Zwar tat sich die Obama-Administration mit der Unterstützung der Kurden schwer, sie wollte Ankara nicht zu sehr verärgern, aber im Kampf gegen den IS hatte sie außer den Kurden keine verlässlichen Partner. Die Erfolge von YPG/YPJ und später der SDF führten dazu, dass sich immer mehr arabische Stämme und lokale Milizen den SDF anschlossen.

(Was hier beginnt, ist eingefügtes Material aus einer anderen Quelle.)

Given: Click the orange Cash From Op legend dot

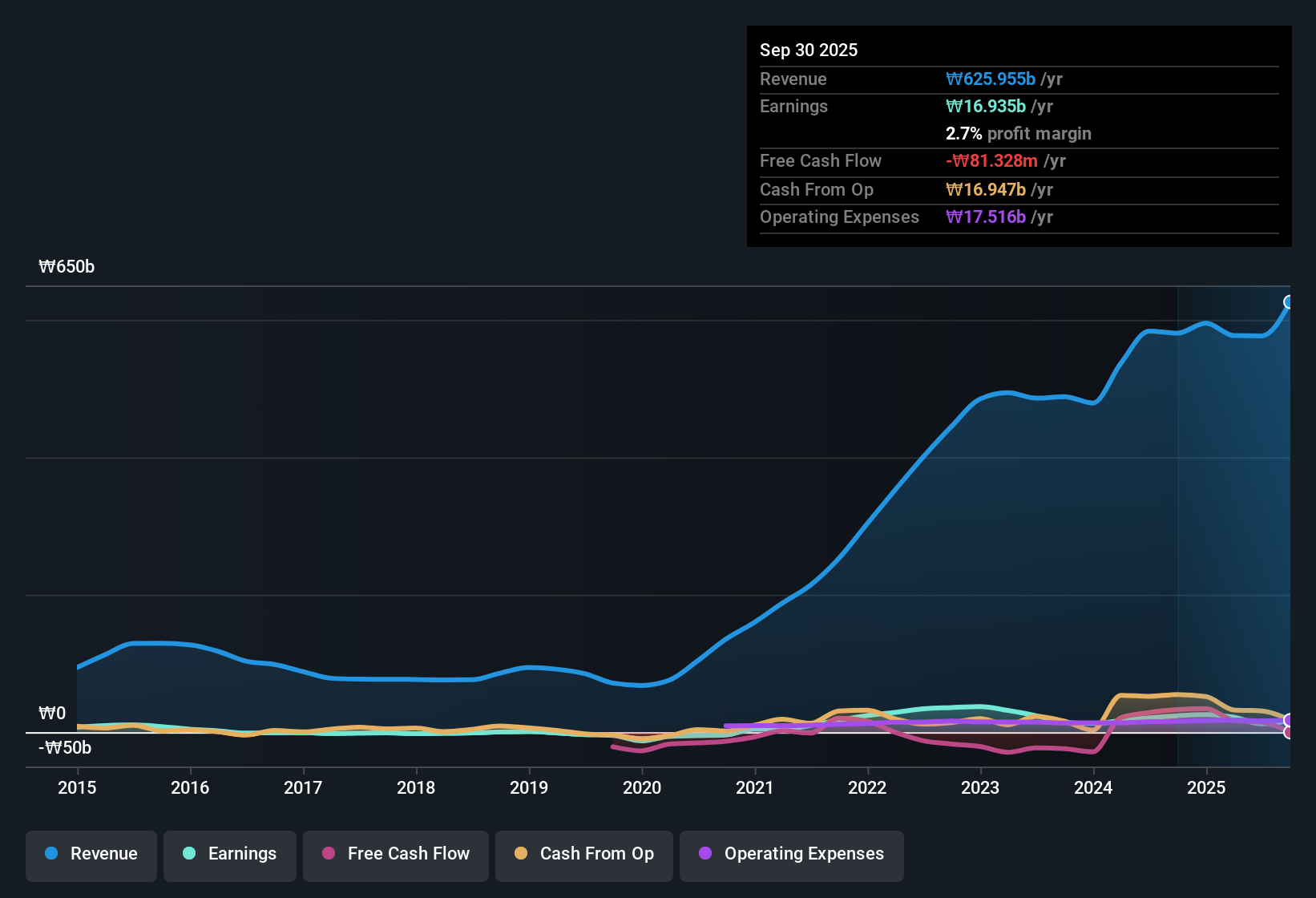Looking at the screenshot, I should pyautogui.click(x=521, y=854).
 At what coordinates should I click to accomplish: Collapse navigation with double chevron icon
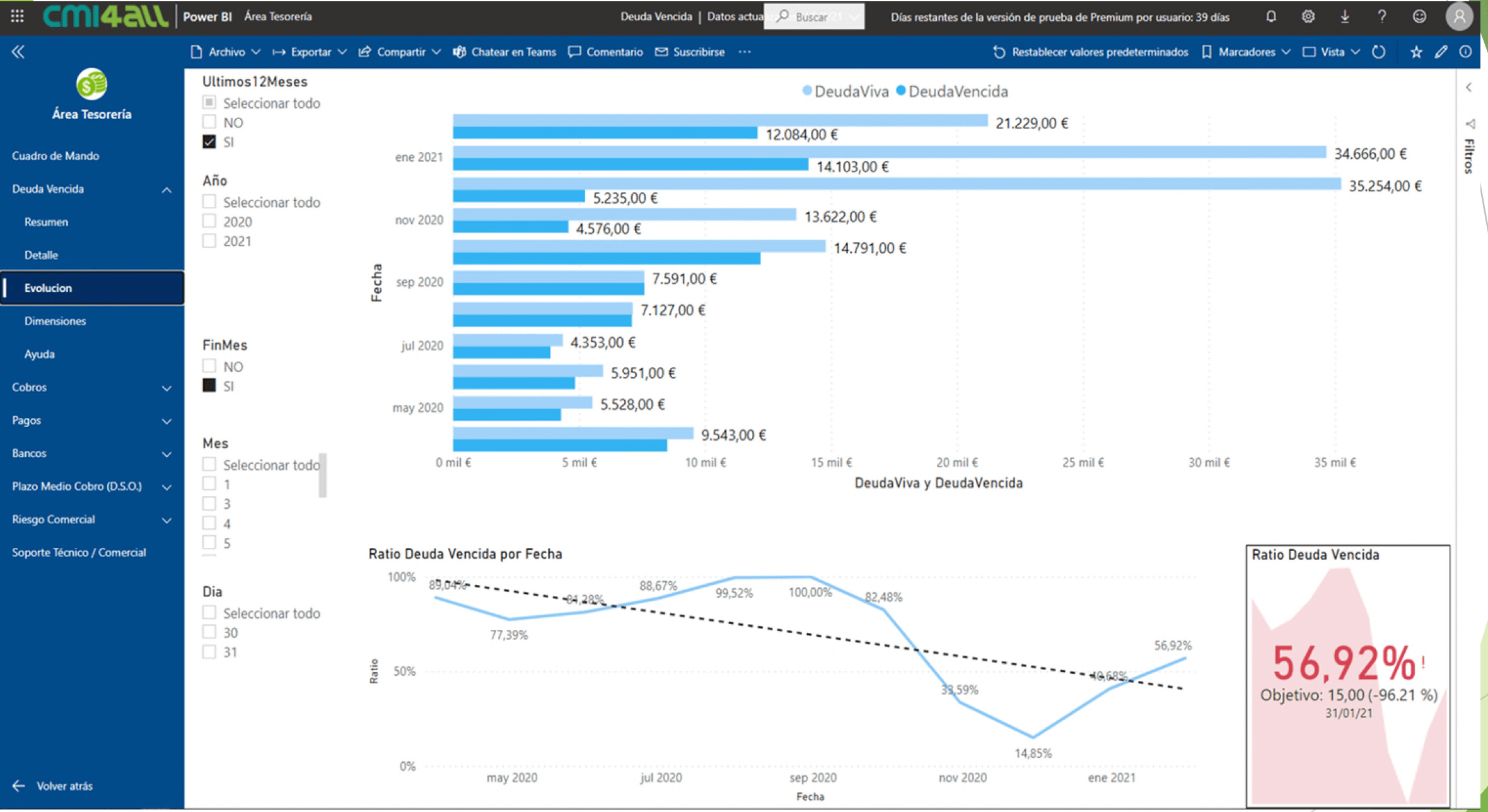click(18, 52)
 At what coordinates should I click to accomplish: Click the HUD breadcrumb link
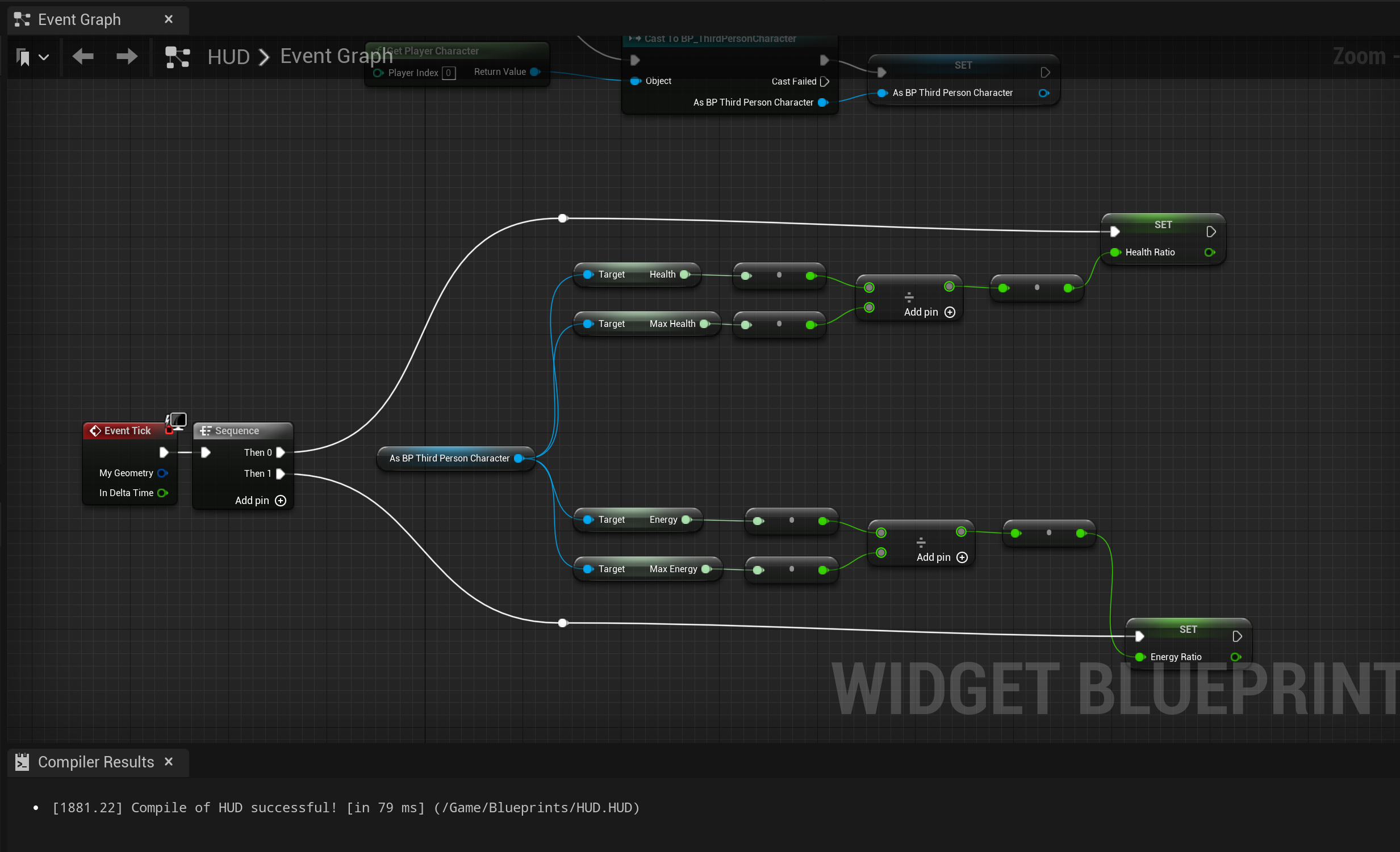point(228,57)
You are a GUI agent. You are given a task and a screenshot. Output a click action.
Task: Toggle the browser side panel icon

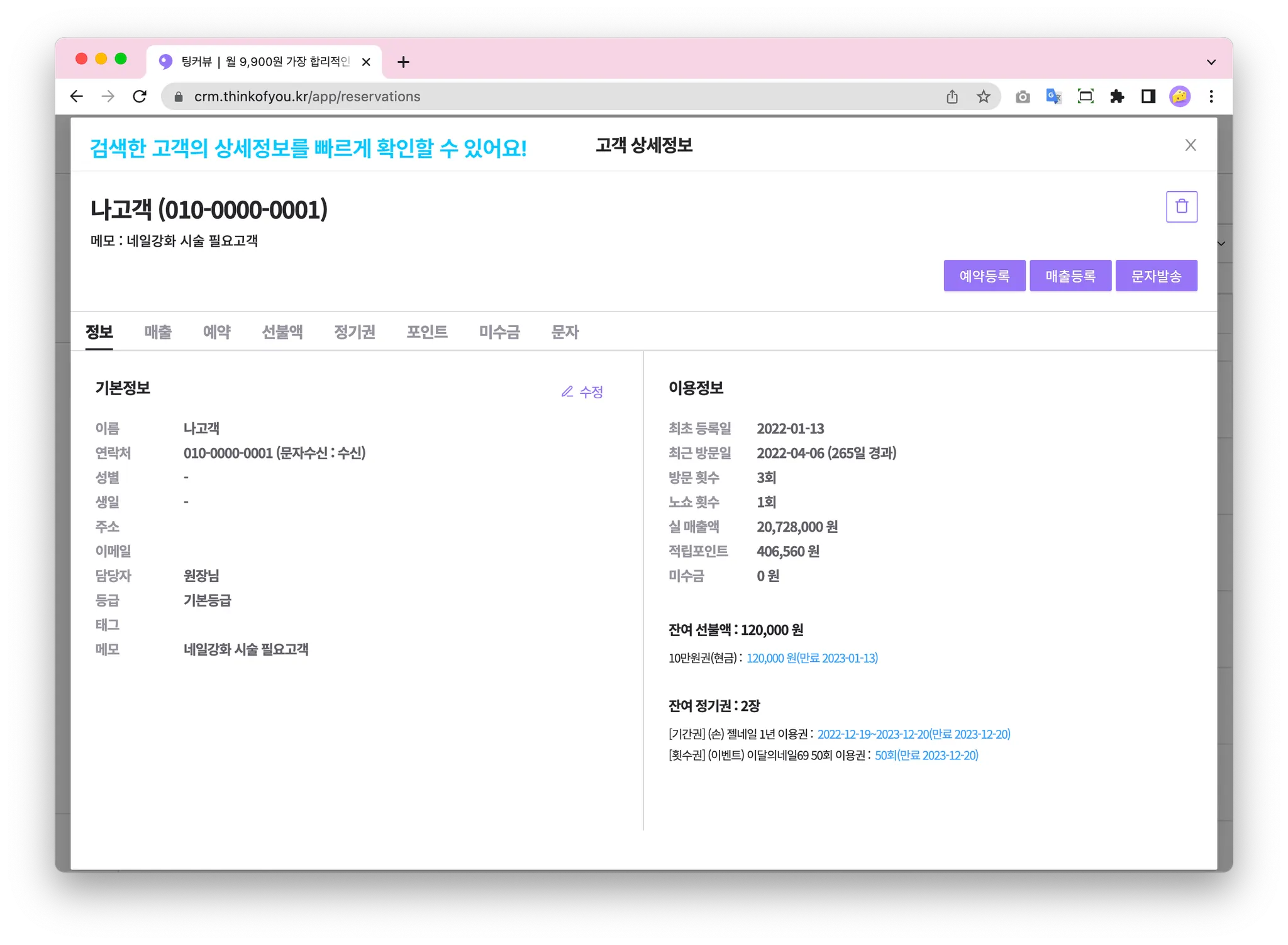tap(1148, 96)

Erste US-Militärbasen entstanden dann bei den Ölfeldern von Rumeilan und in Hasaka auf alten Rollfeldern von Agrarflugplätzen. Es folgten kleine Landeplätze bei Qamishlo, Derik, Tel Abjad, Manbij, und zuletzt am Tabka-Damm in der Nähe von Rakka. Bei Kobane wurde eine Landebahn für schwerere Transportflugzeuge gebaut.

Karin Leukefeld sieht in dieser Entwicklung ihre These von den "Bodentruppen Washingtons" bestätigt. Die SDF und PYD seien letztlich nur für die Verfolgung der geopolitischen Ziele der USA nützlich: dem Regimewandel in Damaskus.

Es ging um die Teilung der Region und um die Schwächung des syrischen Staates, die nur durch die Intervention Russlands, Irans und der Hisbollah auf Seiten des syrischen Staates verhindert wurde. Nur der syrische Staat habe das Recht, sich Hilfe von anderen Staaten zu holen, meint Leukefeld. Die Zusammenarbeit lokaler Kräfte mit anderen Staaten verstoße gegen das Völkerrecht.

Nick Brauns hingegen argumentiert so: Wenn der Staat nicht mehr in der Lage oder gewillt sei, seine Bürger vor der Vernichtung (vom IS) zu schützen, wie dies in Nordsyrien der Fall war, dann habe diese Bevölkerung das Recht, die Hilfe ausländischer Kräfte anzunehmen.